Ayrılık Tellalı Uzay Gemisi

    Hayatıma bir çok insan girdi ve çıktı, haberim olmadan. Benim için hayatımı kalabalıklaştıran insanlardı onlar. Severdim bazılarını, çokta şımartmadan. Değer verirdim, sırlarımı paylaşırdım onlarla; ayrılık vaktinin geldiğini haber veren geminin düdüğü ötene kadar. Sonrasında ise el sallardım, kıç tarafında ‘’Uzay’’ yazan geminin ardından.

    ‘’Ayrılık ve Uzay mı?’’ diye soruyor Uzay Gemisi’nin yolcularından biri, meraklı ve muhalif olanından. Geminin kaptanı ve yaratıcısı ise cevabını bildiği bir soruyla karşılan öğrenci edasıyla cevaplıyor:

    Ayrılık vakti geldiğinde Uzay Gemisi’nin düdüğü, hüzün dolu bir sesle çağırır yolcularını. Artık yolcuların zamanı dolmuştur, hayal dünyamın sınırları içerisinde. El sallarım, gözlerim buğulanır, ağlarım. Büyük bir boşluktayımdır artık, uzay boşluğunda. Yolcu ederim yolcu arkadaşlarımı, paranın hüküm sürdüğü gerçek dünyaya doğru. Sonrasında yürümeye başlarım uzay boşluğunda, kıçında ‘’Uzay’’ yazan geminin ardından. Uzun ve yorucu bir yolculuğun başlangıcı olacaktır bu yürüyüş.

     Onlarca, binlerce hatta milyarlarca yıl sürse de bu yolculuk; sonunda bitecek ve gerçeklikle burun buruna getirecek beni bilirim.

    Kalabalığa karıştığımda insanlar beni tanıyamaz hale geldi. Ki zaten tanınmaz haldeydim. Kendi kendimi bulmak bile zordu artık benim için. Kaybolmuştum kendi benliğimde. Onlarca, binlerce belki de milyarlarca yıl önce ayrıldığım yolcu arkadaşlarım, onlarca, binlerce hatta milyarlarca yıl sonra boşlukta kalmama neden oluyordu, içinde kaybolduğum kalabalığa rağmen. Uzay Boşluğu!

Kızılderili Eros

     Ateşli silahın icadından sonra Aşk Tanrısı Eros kırık oku ve görünmez pegasusu ile sokaklarda avare avare dolaşmaya başladı. Artık okunun ucundaki aşkı insanlara aşılayamayacaktı. Artık insanlar aşık olamayacak, birbirlerine şiir yazamayacak hale gelecekti.

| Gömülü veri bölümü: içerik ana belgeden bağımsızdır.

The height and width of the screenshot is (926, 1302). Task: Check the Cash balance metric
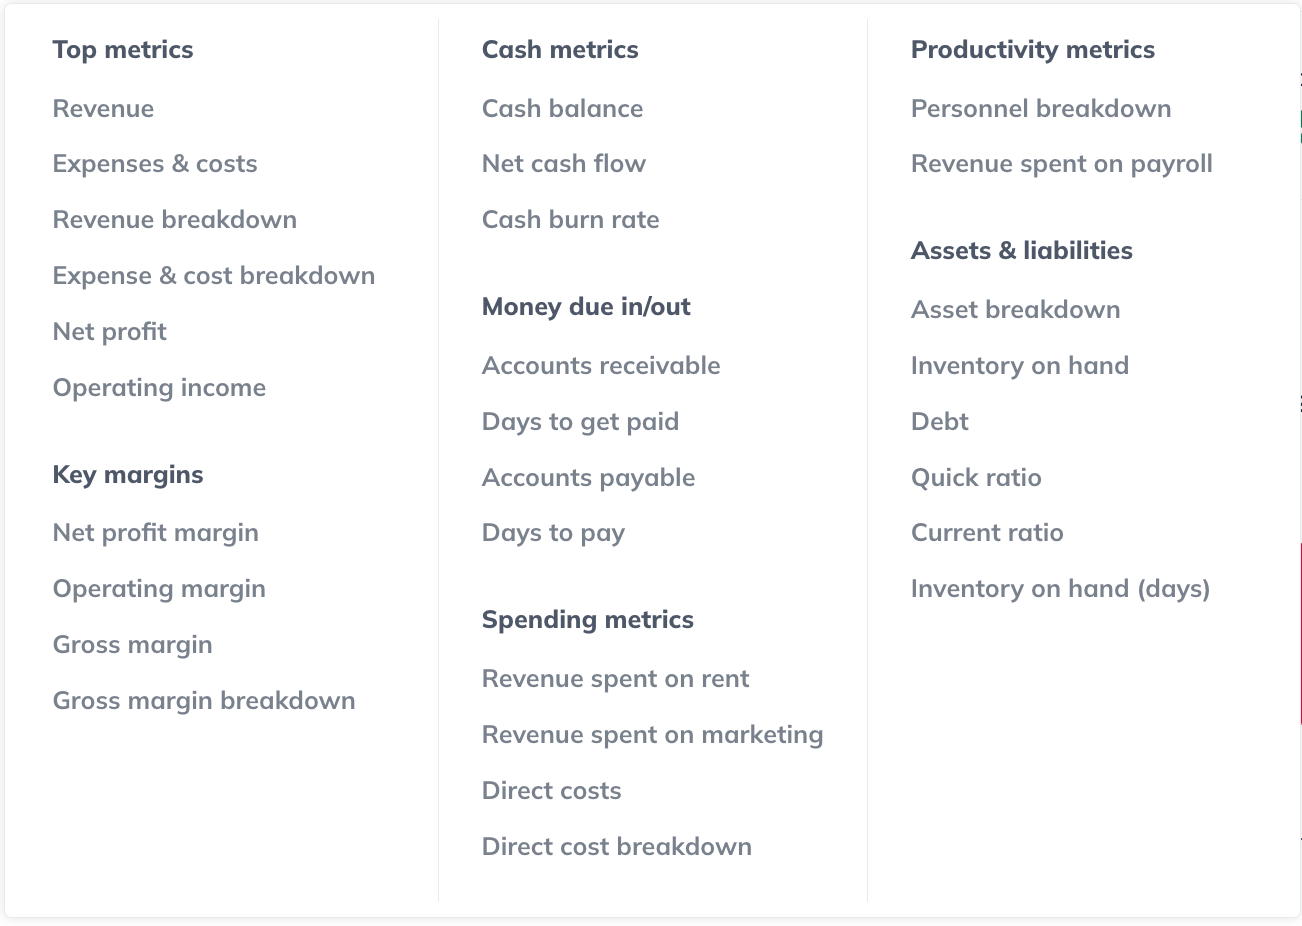562,109
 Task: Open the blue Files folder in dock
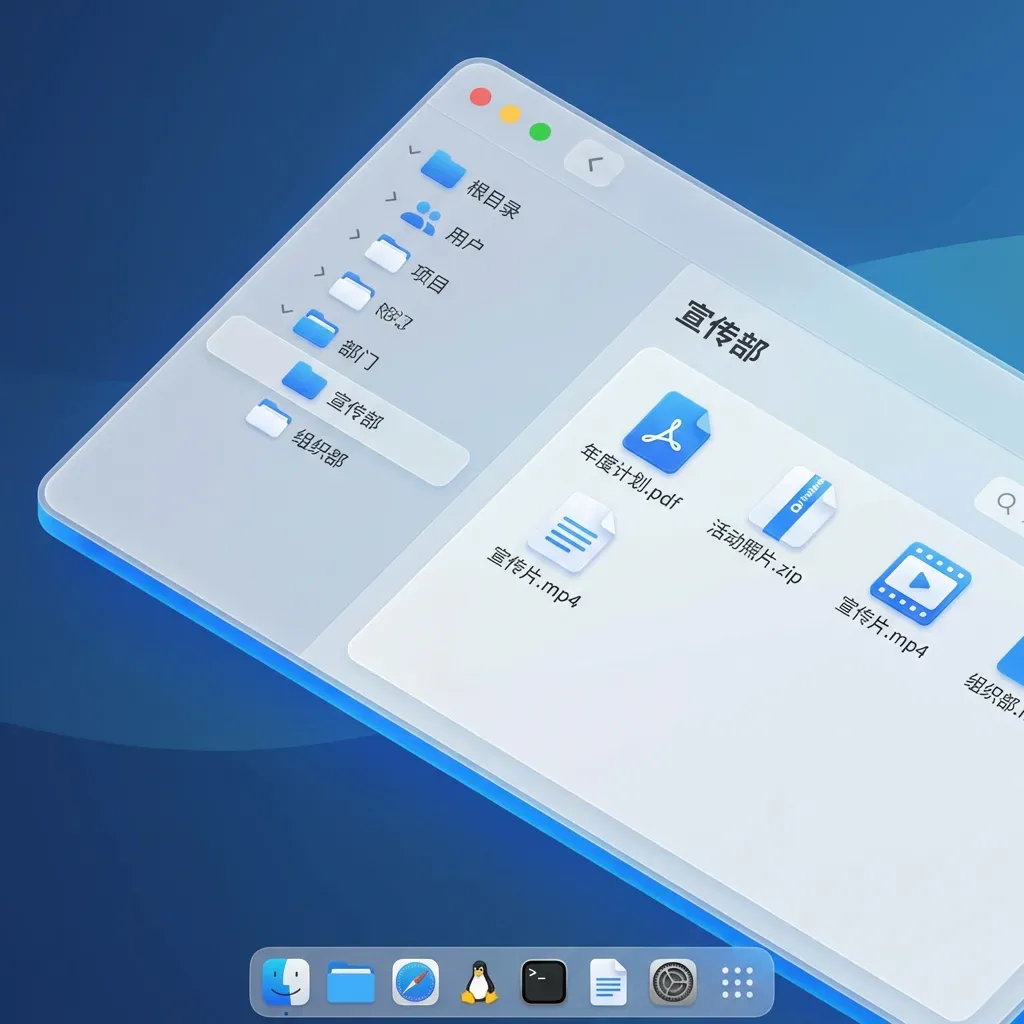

    Aşk Tanrısı Eros kırık oku ve görünmez pegasusu ile sokaklarda avare avare dolaşmaya bir süre daha devam etti. Gözlerinin gördükleri, göreceklerinin sadece başlangıcıydı. Namluları soğuk silahlar, umut vadeden sıcak yüreklere dayanmış, patlamaya hazırlanıyordu. Patladıktan sonra namlu yüreklerdeki sıcaklığı sömürüyor, geriye sadece verdiği acımasız soğuğu bırakıyordu. Daha önce elleri kalem tutan insanlar, şimdi ise patlamaya hazır silah tutuyorlardı. Aşk Tanrısı Eros, her şeye rağmen umut tazeliyor, kırık okunun ucundaki aşkı insanlara aşılamaya çalışıyordu. Hele ki aşık ettiği insanları bir arada gördükçe daha da mutlu oluyordu.

    Aşk Tanrısı Eros, kırık oku ve görünmez pegasusu ile sokaklarda avare avare dolaşmaya devam ettikten sonra; soğuk namlular tarafından durduruluyor, hala sıcak olan yüreğine soğuk namlu dayatılıyordu. Soğuk namlu Eros’ un yüreğindeki sıcağı sömürürken, Eros davası adına canını vermeye hazır bir ‘’Kızılderili’’  edasıyla gözlerini yumdu. Ve ardından dünyada az da olsa var olan aşkın celladı bir ses: Bam!